■ **GOAL OF THE EXERCISE**: Repeat nothing but the lines below running from the one containing "At what coordinates should I click to accomplish: Open" to the one containing "You are a computer-use agent. Viewport: 616px". Keep both end lines.
── INPUT FOR THIS TASK ──
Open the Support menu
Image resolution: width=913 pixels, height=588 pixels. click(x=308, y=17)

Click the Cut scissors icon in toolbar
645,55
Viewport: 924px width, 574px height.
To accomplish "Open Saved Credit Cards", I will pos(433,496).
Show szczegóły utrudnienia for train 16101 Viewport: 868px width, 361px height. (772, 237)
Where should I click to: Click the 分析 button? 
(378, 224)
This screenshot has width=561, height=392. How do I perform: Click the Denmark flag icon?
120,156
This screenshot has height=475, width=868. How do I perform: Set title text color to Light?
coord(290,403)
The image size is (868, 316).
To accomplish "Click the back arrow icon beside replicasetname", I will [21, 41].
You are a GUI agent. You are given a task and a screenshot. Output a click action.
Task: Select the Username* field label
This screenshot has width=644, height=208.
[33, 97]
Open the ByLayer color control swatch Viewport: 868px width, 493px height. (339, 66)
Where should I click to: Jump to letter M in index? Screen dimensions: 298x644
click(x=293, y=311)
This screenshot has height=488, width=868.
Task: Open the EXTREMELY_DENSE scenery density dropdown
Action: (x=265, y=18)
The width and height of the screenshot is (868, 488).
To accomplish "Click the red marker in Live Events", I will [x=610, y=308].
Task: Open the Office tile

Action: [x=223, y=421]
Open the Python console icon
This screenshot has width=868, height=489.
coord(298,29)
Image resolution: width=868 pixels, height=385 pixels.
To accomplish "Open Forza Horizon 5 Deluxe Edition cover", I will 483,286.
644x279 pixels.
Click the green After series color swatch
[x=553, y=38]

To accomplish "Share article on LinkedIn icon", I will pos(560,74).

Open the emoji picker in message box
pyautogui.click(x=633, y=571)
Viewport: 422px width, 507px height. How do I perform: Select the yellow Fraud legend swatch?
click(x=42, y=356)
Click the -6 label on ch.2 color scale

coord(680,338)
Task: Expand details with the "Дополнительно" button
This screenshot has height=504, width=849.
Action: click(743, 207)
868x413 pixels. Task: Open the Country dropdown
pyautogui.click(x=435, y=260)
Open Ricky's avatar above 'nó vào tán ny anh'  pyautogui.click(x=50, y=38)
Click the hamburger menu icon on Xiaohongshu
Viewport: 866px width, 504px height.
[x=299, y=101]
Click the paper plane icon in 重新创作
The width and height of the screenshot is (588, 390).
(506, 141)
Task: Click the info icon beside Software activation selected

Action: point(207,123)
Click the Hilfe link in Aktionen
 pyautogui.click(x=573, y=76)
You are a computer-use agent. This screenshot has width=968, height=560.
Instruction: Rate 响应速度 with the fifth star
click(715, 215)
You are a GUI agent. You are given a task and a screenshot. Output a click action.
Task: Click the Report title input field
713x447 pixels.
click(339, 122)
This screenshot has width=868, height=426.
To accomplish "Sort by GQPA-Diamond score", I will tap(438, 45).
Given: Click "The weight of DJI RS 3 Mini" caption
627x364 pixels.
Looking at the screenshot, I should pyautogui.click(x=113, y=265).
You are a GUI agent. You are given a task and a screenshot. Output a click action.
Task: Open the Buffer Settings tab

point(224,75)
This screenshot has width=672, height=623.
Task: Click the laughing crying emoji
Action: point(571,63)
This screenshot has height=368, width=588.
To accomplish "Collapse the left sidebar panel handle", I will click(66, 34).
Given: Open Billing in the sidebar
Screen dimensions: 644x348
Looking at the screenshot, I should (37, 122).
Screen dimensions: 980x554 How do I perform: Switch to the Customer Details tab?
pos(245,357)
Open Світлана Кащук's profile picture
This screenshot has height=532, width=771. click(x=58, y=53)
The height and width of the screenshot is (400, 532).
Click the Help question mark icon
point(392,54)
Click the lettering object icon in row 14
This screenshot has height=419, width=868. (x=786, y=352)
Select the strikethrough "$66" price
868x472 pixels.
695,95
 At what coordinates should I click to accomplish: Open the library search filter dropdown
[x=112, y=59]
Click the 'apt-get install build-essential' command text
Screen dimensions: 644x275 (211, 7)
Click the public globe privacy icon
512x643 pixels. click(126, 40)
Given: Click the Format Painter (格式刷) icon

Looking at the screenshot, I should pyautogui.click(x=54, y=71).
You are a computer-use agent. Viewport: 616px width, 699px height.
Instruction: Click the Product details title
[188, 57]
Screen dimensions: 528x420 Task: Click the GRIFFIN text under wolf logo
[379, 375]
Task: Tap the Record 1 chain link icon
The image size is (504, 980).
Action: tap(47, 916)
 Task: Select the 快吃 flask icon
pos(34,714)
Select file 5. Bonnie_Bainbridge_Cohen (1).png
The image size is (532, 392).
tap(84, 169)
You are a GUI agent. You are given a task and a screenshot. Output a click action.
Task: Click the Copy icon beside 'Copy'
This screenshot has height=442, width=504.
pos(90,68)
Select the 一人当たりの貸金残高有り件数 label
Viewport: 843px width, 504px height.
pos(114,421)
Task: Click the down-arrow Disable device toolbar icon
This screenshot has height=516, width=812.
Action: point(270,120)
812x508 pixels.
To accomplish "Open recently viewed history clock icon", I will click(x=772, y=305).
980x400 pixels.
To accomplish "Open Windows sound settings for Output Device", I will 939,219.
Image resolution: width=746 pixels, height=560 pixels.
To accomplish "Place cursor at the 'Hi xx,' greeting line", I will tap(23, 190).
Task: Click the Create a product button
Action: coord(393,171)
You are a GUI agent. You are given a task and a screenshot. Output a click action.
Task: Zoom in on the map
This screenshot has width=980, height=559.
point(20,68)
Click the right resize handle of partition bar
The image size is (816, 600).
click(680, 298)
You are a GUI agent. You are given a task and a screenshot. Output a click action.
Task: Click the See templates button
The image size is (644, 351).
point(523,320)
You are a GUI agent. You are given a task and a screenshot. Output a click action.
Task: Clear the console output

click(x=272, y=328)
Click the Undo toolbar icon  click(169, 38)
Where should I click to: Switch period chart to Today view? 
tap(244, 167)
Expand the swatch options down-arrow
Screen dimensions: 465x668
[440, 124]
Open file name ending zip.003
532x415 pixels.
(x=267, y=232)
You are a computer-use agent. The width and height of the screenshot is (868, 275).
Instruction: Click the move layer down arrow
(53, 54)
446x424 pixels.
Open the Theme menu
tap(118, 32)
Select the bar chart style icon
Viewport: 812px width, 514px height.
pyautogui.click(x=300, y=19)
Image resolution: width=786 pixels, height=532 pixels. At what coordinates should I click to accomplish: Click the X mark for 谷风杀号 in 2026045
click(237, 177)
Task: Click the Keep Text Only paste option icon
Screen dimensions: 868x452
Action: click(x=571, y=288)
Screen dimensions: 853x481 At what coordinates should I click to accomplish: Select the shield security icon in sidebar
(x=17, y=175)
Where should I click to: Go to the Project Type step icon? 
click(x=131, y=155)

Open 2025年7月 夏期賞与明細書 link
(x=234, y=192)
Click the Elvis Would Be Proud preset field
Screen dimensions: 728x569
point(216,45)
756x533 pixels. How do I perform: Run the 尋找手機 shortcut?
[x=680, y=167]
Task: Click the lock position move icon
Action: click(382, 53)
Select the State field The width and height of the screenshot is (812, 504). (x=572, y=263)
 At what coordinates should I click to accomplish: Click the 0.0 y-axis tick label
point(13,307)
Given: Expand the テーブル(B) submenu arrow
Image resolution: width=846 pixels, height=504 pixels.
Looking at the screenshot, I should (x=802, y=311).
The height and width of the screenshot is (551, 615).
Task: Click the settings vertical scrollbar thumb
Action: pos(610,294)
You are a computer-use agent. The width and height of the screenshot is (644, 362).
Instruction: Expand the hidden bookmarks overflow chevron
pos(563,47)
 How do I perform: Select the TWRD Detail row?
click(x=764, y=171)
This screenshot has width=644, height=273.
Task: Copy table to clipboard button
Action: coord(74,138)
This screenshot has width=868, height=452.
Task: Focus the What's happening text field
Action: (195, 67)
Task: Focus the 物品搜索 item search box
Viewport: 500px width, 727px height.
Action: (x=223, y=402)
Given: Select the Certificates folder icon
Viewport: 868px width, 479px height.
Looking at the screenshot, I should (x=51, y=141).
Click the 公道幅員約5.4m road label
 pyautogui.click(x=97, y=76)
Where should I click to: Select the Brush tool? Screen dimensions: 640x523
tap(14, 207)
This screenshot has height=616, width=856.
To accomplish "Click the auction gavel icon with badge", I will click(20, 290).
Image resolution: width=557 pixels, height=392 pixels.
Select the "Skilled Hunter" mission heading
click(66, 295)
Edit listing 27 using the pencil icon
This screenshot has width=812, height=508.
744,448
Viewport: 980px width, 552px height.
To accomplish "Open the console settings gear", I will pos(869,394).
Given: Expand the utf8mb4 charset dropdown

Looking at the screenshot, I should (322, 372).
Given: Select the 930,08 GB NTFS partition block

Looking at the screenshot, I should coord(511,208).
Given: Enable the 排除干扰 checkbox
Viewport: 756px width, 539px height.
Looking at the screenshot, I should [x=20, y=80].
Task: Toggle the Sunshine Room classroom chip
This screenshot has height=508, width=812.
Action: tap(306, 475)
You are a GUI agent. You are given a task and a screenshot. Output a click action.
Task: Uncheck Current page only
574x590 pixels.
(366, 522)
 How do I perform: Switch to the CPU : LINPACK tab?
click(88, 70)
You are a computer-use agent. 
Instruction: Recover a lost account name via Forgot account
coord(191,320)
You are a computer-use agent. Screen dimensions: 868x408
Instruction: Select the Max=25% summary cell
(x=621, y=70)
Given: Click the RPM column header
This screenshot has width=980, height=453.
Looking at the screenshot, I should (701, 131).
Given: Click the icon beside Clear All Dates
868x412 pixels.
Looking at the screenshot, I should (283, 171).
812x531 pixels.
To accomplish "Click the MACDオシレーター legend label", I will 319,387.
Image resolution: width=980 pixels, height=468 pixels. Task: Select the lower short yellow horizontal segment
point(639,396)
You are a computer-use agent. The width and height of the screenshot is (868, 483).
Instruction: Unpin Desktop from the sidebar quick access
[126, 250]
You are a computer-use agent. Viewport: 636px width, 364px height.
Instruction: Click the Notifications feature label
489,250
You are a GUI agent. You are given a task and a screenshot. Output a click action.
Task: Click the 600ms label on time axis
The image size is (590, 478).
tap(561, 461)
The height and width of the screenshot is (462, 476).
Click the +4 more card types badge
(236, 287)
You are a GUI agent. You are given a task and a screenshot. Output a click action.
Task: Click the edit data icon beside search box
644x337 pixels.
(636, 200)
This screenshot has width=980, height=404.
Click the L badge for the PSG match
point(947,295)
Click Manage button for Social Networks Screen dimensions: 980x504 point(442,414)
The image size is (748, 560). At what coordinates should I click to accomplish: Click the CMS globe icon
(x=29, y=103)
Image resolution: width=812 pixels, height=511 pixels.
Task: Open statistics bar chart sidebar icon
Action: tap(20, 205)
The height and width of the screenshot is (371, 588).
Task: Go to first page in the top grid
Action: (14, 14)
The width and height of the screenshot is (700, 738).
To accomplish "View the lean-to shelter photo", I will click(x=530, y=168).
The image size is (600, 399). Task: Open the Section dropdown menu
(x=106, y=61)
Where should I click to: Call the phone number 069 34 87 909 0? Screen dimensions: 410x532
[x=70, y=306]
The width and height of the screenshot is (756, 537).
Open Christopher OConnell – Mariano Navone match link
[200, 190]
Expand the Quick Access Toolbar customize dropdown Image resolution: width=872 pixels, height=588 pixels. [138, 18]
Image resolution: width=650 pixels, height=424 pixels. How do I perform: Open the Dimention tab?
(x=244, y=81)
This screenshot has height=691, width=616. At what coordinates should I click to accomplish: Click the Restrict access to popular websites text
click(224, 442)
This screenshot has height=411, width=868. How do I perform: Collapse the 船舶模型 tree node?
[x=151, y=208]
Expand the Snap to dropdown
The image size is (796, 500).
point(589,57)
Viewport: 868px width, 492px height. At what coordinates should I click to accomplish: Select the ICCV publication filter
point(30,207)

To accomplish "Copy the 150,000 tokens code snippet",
───
■ **WRITTEN SOLUTION**:
 At what coordinates should I click to accomplish: Open the library search filter dropdown
[x=112, y=59]
Click the 'apt-get install build-essential' command text
Screen dimensions: 644x275 (211, 7)
Click the public globe privacy icon
512x643 pixels. click(126, 40)
Given: Click the Format Painter (格式刷) icon

Looking at the screenshot, I should pyautogui.click(x=54, y=71).
You are a computer-use agent. Viewport: 616px width, 699px height.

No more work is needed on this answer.